THE EXERCISE: Format every line of the records below as a numbered list, leaving out any blank lines.

Records:
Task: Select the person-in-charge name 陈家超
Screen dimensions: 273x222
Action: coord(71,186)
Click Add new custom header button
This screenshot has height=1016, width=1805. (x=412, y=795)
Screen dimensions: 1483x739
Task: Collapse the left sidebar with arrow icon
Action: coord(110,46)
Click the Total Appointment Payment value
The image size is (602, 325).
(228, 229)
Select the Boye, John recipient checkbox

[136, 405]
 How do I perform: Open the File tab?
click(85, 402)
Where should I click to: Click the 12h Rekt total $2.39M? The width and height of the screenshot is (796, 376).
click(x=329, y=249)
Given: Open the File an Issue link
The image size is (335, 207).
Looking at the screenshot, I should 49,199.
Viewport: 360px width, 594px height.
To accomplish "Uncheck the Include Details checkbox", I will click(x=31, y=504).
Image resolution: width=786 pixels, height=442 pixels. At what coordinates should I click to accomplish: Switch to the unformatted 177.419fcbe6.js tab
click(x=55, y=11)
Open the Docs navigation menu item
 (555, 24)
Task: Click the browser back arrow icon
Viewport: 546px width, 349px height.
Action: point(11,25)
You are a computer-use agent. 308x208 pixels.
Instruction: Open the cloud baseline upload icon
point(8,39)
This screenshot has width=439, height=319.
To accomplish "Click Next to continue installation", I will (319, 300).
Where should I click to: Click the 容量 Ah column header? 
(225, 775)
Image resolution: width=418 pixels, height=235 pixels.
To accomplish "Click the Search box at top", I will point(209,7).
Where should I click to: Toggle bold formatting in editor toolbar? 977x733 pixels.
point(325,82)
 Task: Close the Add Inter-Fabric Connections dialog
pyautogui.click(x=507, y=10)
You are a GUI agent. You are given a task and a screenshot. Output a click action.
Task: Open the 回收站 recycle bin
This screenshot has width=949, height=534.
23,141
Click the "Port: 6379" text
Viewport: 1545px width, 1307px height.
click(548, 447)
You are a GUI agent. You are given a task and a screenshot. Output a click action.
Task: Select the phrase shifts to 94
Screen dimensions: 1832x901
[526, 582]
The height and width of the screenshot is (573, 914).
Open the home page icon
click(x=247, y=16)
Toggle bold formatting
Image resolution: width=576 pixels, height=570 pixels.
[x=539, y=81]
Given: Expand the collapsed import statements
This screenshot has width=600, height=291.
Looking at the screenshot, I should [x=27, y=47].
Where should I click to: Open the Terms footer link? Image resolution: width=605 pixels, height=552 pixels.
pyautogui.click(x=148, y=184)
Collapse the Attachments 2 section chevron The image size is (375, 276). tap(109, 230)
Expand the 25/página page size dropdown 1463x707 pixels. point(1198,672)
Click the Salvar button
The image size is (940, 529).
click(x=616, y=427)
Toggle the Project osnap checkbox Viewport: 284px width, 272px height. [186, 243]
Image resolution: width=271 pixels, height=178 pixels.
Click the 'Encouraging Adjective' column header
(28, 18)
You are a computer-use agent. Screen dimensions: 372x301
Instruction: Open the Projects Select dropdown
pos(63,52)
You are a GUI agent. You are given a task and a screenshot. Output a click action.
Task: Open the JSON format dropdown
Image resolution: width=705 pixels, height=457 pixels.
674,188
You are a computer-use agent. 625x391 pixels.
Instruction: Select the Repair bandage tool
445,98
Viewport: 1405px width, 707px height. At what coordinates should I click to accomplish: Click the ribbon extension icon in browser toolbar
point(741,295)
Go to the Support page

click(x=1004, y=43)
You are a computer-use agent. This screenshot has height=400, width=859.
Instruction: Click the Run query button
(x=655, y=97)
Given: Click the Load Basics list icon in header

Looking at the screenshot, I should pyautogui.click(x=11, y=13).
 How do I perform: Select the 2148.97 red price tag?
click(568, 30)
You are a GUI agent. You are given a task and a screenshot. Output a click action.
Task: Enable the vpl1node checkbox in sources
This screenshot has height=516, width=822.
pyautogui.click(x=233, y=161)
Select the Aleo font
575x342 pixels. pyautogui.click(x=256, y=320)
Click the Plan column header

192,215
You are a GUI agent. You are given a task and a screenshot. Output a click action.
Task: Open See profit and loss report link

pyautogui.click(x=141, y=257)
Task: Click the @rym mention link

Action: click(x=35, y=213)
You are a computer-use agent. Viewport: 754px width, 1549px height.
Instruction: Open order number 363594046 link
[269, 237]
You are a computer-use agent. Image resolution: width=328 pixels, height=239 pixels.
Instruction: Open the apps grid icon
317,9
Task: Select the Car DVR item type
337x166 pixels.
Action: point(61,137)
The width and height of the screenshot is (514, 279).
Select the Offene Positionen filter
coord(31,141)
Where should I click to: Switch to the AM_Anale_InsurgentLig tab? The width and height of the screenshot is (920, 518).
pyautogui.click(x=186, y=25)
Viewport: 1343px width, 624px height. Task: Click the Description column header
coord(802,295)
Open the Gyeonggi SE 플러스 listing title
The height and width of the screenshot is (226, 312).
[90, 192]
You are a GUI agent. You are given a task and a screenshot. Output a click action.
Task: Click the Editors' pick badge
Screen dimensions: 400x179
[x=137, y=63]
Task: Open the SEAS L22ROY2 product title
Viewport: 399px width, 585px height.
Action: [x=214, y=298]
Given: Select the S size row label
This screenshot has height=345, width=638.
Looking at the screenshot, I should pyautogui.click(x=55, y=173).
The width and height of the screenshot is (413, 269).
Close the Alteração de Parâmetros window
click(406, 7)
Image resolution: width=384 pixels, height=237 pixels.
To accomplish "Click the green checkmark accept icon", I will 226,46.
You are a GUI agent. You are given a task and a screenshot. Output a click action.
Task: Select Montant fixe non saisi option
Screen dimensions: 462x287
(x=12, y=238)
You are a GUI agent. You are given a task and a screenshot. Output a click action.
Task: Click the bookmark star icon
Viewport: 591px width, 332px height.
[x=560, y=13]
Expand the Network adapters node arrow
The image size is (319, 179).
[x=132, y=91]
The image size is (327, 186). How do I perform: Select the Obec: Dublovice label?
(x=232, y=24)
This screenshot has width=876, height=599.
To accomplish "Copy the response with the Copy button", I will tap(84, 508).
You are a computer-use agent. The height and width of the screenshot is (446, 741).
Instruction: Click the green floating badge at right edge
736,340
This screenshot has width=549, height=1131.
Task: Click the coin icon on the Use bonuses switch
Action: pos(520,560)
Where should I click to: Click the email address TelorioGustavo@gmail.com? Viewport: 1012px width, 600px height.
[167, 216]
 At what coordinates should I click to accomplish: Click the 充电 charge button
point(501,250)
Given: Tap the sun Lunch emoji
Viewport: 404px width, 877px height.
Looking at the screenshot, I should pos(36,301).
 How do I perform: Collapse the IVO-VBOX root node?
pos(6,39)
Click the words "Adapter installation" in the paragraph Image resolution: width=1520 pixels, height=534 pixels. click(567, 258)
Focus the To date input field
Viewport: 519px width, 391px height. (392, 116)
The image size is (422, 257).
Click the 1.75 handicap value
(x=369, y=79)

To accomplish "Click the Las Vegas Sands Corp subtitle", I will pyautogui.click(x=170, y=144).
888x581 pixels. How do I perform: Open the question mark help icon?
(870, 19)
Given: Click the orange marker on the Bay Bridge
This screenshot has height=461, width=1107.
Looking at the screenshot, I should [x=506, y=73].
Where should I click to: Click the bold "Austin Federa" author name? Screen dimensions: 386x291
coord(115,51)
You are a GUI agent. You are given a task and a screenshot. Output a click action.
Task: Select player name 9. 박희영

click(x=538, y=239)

TASK SOLUTION:
1. Task: Select the person-in-charge name 陈家超
2. Screen dimensions: 273x222
3. Action: coord(71,186)
4. Click Add new custom header button
5. This screenshot has height=1016, width=1805. (x=412, y=795)
6. Screen dimensions: 1483x739
7. Task: Collapse the left sidebar with arrow icon
8. Action: coord(110,46)
9. Click the Total Appointment Payment value
10. The image size is (602, 325).
11. (228, 229)
12. Select the Boye, John recipient checkbox
13. [136, 405]
14.  How do I perform: Open the File tab?
15. click(85, 402)
16. Where should I click to: Click the 12h Rekt total $2.39M? The width and height of the screenshot is (796, 376).
17. click(x=329, y=249)
18. Given: Open the File an Issue link
19. The image size is (335, 207).
20. Looking at the screenshot, I should 49,199.
21. Viewport: 360px width, 594px height.
22. To accomplish "Uncheck the Include Details checkbox", I will click(x=31, y=504).
23. Image resolution: width=786 pixels, height=442 pixels. At what coordinates should I click to accomplish: Switch to the unformatted 177.419fcbe6.js tab
24. click(x=55, y=11)
25. Open the Docs navigation menu item
26.  (555, 24)
27. Task: Click the browser back arrow icon
28. Viewport: 546px width, 349px height.
29. Action: point(11,25)
30. You are a computer-use agent. 308x208 pixels.
31. Instruction: Open the cloud baseline upload icon
32. point(8,39)
33. This screenshot has width=439, height=319.
34. To accomplish "Click Next to continue installation", I will (319, 300).
35. Where should I click to: Click the 容量 Ah column header? 
36. (225, 775)
37. Image resolution: width=418 pixels, height=235 pixels.
38. To accomplish "Click the Search box at top", I will point(209,7).
39. Where should I click to: Toggle bold formatting in editor toolbar? 977x733 pixels.
40. point(325,82)
41.  Task: Close the Add Inter-Fabric Connections dialog
42. pyautogui.click(x=507, y=10)
43. You are a GUI agent. You are given a task and a screenshot. Output a click action.
44. Task: Open the 回收站 recycle bin
45. This screenshot has width=949, height=534.
46. 23,141
47. Click the "Port: 6379" text
48. Viewport: 1545px width, 1307px height.
49. click(548, 447)
50. You are a GUI agent. You are given a task and a screenshot. Output a click action.
51. Task: Select the phrase shifts to 94
52. Screen dimensions: 1832x901
53. [526, 582]
54. The height and width of the screenshot is (573, 914).
55. Open the home page icon
56. click(x=247, y=16)
57. Toggle bold formatting
58. Image resolution: width=576 pixels, height=570 pixels.
59. [x=539, y=81]
60. Given: Expand the collapsed import statements
61. This screenshot has width=600, height=291.
62. Looking at the screenshot, I should [x=27, y=47].
63. Where should I click to: Open the Terms footer link? Image resolution: width=605 pixels, height=552 pixels.
64. pyautogui.click(x=148, y=184)
65. Collapse the Attachments 2 section chevron The image size is (375, 276). tap(109, 230)
66. Expand the 25/página page size dropdown 1463x707 pixels. point(1198,672)
67. Click the Salvar button
68. The image size is (940, 529).
69. click(x=616, y=427)
70. Toggle the Project osnap checkbox Viewport: 284px width, 272px height. [186, 243]
71. Image resolution: width=271 pixels, height=178 pixels.
72. Click the 'Encouraging Adjective' column header
73. (28, 18)
74. You are a computer-use agent. Screen dimensions: 372x301
75. Instruction: Open the Projects Select dropdown
76. pos(63,52)
77. You are a GUI agent. You are given a task and a screenshot. Output a click action.
78. Task: Open the JSON format dropdown
79. Image resolution: width=705 pixels, height=457 pixels.
80. 674,188
81. You are a computer-use agent. 625x391 pixels.
82. Instruction: Select the Repair bandage tool
83. 445,98
84. Viewport: 1405px width, 707px height. At what coordinates should I click to accomplish: Click the ribbon extension icon in browser toolbar
85. point(741,295)
86. Go to the Support page
87. click(x=1004, y=43)
88. You are a computer-use agent. This screenshot has height=400, width=859.
89. Instruction: Click the Run query button
90. (x=655, y=97)
91. Given: Click the Load Basics list icon in header
92. Looking at the screenshot, I should pyautogui.click(x=11, y=13).
93.  How do I perform: Select the 2148.97 red price tag?
94. click(568, 30)
95. You are a GUI agent. You are given a task and a screenshot. Output a click action.
96. Task: Enable the vpl1node checkbox in sources
97. This screenshot has height=516, width=822.
98. pyautogui.click(x=233, y=161)
99. Select the Aleo font
100. 575x342 pixels. pyautogui.click(x=256, y=320)
101. Click the Plan column header
102. 192,215
103. You are a GUI agent. You are given a task and a screenshot. Output a click action.
104. Task: Open See profit and loss report link
105. pyautogui.click(x=141, y=257)
106. Task: Click the @rym mention link
107. Action: click(x=35, y=213)
108. You are a computer-use agent. Viewport: 754px width, 1549px height.
109. Instruction: Open order number 363594046 link
110. [269, 237]
111. You are a computer-use agent. Image resolution: width=328 pixels, height=239 pixels.
112. Instruction: Open the apps grid icon
113. 317,9
114. Task: Select the Car DVR item type
115. 337x166 pixels.
116. Action: point(61,137)
117. The width and height of the screenshot is (514, 279).
118. Select the Offene Positionen filter
119. coord(31,141)
120. Where should I click to: Switch to the AM_Anale_InsurgentLig tab? The width and height of the screenshot is (920, 518).
121. pyautogui.click(x=186, y=25)
122. Viewport: 1343px width, 624px height. Task: Click the Description column header
123. coord(802,295)
124. Open the Gyeonggi SE 플러스 listing title
125. The height and width of the screenshot is (226, 312).
126. [90, 192]
127. You are a GUI agent. You are given a task and a screenshot. Output a click action.
128. Task: Click the Editors' pick badge
129. Screen dimensions: 400x179
130. [x=137, y=63]
131. Task: Open the SEAS L22ROY2 product title
132. Viewport: 399px width, 585px height.
133. Action: [x=214, y=298]
134. Given: Select the S size row label
135. This screenshot has height=345, width=638.
136. Looking at the screenshot, I should pyautogui.click(x=55, y=173).
137. The width and height of the screenshot is (413, 269).
138. Close the Alteração de Parâmetros window
139. click(406, 7)
140. Image resolution: width=384 pixels, height=237 pixels.
141. To accomplish "Click the green checkmark accept icon", I will 226,46.
142. You are a GUI agent. You are given a task and a screenshot. Output a click action.
143. Task: Select Montant fixe non saisi option
144. Screen dimensions: 462x287
145. (x=12, y=238)
146. You are a GUI agent. You are given a task and a screenshot. Output a click action.
147. Task: Click the bookmark star icon
148. Viewport: 591px width, 332px height.
149. [x=560, y=13]
150. Expand the Network adapters node arrow
151. The image size is (319, 179).
152. [x=132, y=91]
153. The image size is (327, 186). How do I perform: Select the Obec: Dublovice label?
154. (x=232, y=24)
155. This screenshot has width=876, height=599.
156. To accomplish "Copy the response with the Copy button", I will tap(84, 508).
157. You are a computer-use agent. The height and width of the screenshot is (446, 741).
158. Instruction: Click the green floating badge at right edge
159. 736,340
160. This screenshot has width=549, height=1131.
161. Task: Click the coin icon on the Use bonuses switch
162. Action: pos(520,560)
163. Where should I click to: Click the email address TelorioGustavo@gmail.com? Viewport: 1012px width, 600px height.
164. [167, 216]
165.  At what coordinates should I click to accomplish: Click the 充电 charge button
166. point(501,250)
167. Given: Tap the sun Lunch emoji
168. Viewport: 404px width, 877px height.
169. Looking at the screenshot, I should pos(36,301).
170.  How do I perform: Collapse the IVO-VBOX root node?
171. pos(6,39)
172. Click the words "Adapter installation" in the paragraph Image resolution: width=1520 pixels, height=534 pixels. click(567, 258)
173. Focus the To date input field
174. Viewport: 519px width, 391px height. (392, 116)
175. The image size is (422, 257).
176. Click the 1.75 handicap value
177. (x=369, y=79)
178. To accomplish "Click the Las Vegas Sands Corp subtitle", I will pyautogui.click(x=170, y=144).
179. 888x581 pixels. How do I perform: Open the question mark help icon?
180. (870, 19)
181. Given: Click the orange marker on the Bay Bridge
182. This screenshot has height=461, width=1107.
183. Looking at the screenshot, I should [x=506, y=73].
184. Where should I click to: Click the bold "Austin Federa" author name? Screen dimensions: 386x291
185. coord(115,51)
186. You are a GUI agent. You are given a task and a screenshot. Output a click action.
187. Task: Select player name 9. 박희영
188. click(x=538, y=239)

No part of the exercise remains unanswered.